If you think the sudden return of Indian tourist visas for Bangladeshi citizens is just a routine update for travelers, look closer. This is a massive geopolitical reset hiding in plain sight.
On June 25, 2026, Dinesh Trivedi officially took charge as India's new High Commissioner to Bangladesh. He presented his diplomatic credentials to President Mohammed Shahabuddin at the Bangabhaban, walked out of the presidential palace, and went straight to the mega Indian Visa Application Centre at Jamuna Future Park. There, he dropped a bombshell announcement. Normal tourist visa applications will resume on Sunday, June 28, 2026, across five major hubs: Dhaka, Rajshahi, Chattogram, Sylhet, and Khulna.
This ends a brutal, nearly two-year freeze that began during the chaotic political collapse of Dhaka in August 2024. For two nations sharing a massive land border, cutting off general travel was a desperate measure. Now, New Delhi is shifting its playbook entirely.
Breaking the Diplomatic Mold
New Delhi threw out the traditional foreign service playbook for this appointment. Usually, career diplomats from the Indian Foreign Service occupy the mission in Dhaka. Trivedi is different. He's a 76-year-old veteran politician, a former Union Railway Minister, and an influential voice from West Bengal who speaks fluent Bangla.
To show exactly how much weight India places on this deployment, the Ministry of Home Affairs granted Trivedi a protocol status equivalent to a Union Cabinet Minister. That kinda heavy-hitting political backing signals a completely fresh approach to dealing with Dhaka.
The relationship between the two neighbors imploded after the July 2024 uprising that pushed out former Prime Minister Sheikh Hasina. The interim administration under Muhammad Yunus struggled with security, and multiple Indian visa centers faced direct attacks. Mob violence, including the tragic lynching of a Hindu garment worker over blasphemy allegations in December 2025, caused immense friction.
But things changed under the surface. Bangladesh held elections, the Awami League was barred from contesting, and Bangladesh Nationalist Party leader Tarique Rahman took the oath as Prime Minister in February 2026. Dhaka quickly moved to clear backlogs, restoring full visa access for Indian nationals through its own missions in Kolkata, Mumbai, and Chennai by late February.
They wanted reciprocity. Delhi just gave it to them.
The Massive Economic Cost of the Freeze
The visa shutdown wasn't just a political headache. It destroyed local economies on both sides of the border.
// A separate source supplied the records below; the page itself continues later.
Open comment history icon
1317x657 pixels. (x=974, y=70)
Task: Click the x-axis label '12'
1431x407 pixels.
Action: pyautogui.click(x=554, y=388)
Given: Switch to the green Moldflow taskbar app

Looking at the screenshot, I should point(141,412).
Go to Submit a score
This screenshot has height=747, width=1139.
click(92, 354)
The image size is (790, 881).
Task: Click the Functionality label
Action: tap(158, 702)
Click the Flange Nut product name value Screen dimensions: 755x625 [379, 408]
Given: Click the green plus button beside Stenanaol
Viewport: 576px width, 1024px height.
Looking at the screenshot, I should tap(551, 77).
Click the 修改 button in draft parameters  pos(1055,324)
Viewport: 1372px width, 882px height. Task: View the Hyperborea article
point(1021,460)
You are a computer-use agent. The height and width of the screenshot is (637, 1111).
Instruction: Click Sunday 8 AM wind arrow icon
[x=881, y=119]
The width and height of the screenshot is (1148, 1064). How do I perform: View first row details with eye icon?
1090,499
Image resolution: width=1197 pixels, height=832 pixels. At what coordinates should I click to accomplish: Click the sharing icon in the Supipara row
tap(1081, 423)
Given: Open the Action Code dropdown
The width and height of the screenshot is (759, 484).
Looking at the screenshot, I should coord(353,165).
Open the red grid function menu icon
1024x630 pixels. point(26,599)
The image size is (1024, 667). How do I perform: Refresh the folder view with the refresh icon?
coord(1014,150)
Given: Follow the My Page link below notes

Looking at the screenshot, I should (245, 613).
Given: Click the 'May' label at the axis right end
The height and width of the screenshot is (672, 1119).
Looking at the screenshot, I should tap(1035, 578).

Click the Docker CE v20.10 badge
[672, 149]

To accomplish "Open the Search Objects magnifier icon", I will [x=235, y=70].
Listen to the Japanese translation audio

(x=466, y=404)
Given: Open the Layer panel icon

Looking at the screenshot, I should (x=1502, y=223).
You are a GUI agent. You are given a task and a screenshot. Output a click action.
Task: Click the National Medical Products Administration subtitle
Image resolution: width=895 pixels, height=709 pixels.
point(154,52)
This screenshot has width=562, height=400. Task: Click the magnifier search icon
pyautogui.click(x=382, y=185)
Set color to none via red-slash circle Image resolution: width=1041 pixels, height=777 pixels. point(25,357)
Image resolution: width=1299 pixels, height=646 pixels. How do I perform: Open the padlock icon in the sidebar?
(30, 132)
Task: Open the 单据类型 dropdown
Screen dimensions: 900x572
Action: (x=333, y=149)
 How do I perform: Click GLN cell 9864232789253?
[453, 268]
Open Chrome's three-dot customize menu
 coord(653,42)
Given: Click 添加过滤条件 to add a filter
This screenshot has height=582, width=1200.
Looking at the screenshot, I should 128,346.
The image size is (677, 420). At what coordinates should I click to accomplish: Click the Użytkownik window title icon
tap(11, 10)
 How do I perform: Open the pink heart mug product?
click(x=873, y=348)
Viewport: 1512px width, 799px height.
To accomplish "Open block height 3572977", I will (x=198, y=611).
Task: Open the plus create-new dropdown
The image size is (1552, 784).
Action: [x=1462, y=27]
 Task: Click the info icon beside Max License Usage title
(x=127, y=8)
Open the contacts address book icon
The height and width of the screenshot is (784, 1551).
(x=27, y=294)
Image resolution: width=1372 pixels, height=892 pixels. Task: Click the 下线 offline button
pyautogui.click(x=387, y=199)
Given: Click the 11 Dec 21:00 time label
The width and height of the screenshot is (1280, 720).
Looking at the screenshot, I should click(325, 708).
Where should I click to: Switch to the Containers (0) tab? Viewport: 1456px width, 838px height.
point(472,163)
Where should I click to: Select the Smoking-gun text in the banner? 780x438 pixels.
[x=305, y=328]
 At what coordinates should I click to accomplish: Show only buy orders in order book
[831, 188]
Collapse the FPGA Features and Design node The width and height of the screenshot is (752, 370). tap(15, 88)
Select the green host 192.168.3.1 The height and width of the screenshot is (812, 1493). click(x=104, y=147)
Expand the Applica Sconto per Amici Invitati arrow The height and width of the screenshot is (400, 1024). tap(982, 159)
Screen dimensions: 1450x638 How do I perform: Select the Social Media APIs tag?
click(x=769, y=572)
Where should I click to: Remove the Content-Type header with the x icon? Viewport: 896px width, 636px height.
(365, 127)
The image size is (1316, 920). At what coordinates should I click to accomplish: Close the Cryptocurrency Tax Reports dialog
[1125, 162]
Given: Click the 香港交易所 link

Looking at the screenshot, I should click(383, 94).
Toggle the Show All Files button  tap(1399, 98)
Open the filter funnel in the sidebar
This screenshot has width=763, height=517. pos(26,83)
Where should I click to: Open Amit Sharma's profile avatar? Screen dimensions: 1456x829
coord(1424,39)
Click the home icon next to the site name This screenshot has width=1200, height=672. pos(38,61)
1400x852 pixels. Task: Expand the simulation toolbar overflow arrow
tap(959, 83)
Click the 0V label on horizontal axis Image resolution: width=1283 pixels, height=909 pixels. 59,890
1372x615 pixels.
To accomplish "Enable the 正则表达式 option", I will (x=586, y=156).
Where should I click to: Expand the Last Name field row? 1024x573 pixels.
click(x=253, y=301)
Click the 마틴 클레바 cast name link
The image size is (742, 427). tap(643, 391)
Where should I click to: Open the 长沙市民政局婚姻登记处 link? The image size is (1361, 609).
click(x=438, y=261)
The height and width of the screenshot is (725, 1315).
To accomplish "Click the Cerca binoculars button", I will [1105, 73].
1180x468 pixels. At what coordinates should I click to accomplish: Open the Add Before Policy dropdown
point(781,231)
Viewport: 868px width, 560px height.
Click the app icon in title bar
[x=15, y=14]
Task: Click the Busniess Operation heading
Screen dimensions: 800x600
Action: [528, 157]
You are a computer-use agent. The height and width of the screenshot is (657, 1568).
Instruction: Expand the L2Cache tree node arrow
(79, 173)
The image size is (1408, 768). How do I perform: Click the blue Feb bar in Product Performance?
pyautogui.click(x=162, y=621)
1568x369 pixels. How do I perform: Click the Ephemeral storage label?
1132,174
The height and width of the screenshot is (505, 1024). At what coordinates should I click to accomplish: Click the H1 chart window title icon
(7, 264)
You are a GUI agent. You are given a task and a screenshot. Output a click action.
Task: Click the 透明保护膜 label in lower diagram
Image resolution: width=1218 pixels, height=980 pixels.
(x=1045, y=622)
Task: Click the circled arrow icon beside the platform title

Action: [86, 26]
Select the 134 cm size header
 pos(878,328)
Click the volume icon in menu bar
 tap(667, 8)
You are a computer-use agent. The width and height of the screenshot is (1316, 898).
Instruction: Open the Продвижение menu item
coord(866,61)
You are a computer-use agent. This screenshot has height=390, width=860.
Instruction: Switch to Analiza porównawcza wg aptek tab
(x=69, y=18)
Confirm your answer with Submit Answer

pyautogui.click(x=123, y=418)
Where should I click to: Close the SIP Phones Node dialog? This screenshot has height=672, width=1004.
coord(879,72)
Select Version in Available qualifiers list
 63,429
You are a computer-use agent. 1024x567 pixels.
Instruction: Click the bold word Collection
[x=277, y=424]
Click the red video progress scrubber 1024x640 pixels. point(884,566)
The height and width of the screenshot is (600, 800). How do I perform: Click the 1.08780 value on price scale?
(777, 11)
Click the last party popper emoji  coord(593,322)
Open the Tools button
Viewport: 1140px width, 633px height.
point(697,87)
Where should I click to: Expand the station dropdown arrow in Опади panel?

Historically, Bangladeshi travelers make up the single largest chunk of foreign tourists entering India. They don't just visit the Taj Mahal. They drive the medical tourism sector in Kolkata and Chennai, shop in West Bengal's textile markets, and maintain massive cross-border trade networks.
Look at what happened when the gates shut. In 2025, Bangladeshi tourist arrivals to India plummeted to just 4.7 lakh. That is a staggering 73% drop from historical peaks. Indian hospitals saw empty international wings, and businesses near the border suffered heavy losses.
While the Indian High Commission kept processing urgent medical and humanitarian visas on priority—roughly 1,500 daily across the country—the lack of general tourist visas kept the regional economy entirely frozen.
What Travelers Need to Know Right Now
If you plan to apply for an Indian visa from Bangladesh, don't expect the old, pre-2024 chaos. The system is restarting under tight scrutiny.
Applications go live on June 28, 2026. The initial rollout uses the major regional hubs to manage the initial surge safely before expanding to smaller cities. Urgent medical visas will continue running on a separate, expedited track for obvious humanitarian reasons.
The immediate next step for cross-border travelers is clear. Update your documentation, verify your travel itineraries, and prepare for potentially longer wait times initially as the five active centers clear out two years of pent-up demand. This isn't just about holidays anymore. It is the first real bridge built over a very deep diplomatic rift.